Rewrite all the data below as a two-column CSV with the headers text and answer, one row for each text and its answer, with each value in double quotes and any line breaks turned into spaces. Leave the pictures out.
------------------------
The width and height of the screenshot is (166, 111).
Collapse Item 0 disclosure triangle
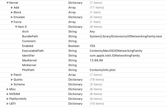16,27
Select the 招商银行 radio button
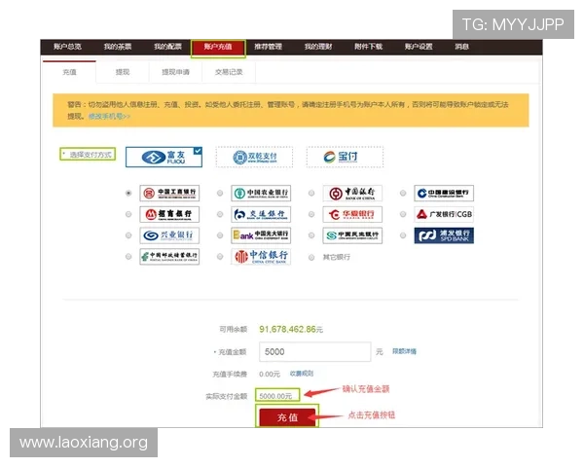Viewport: 584px width, 467px height. click(128, 214)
------------------------
Expected answer:
text,answer
"The width and height of the screenshot is (166, 111). Collapse Item 0 disclosure triangle","16,27"
"Select the 招商银行 radio button","Viewport: 584px width, 467px height. click(128, 214)"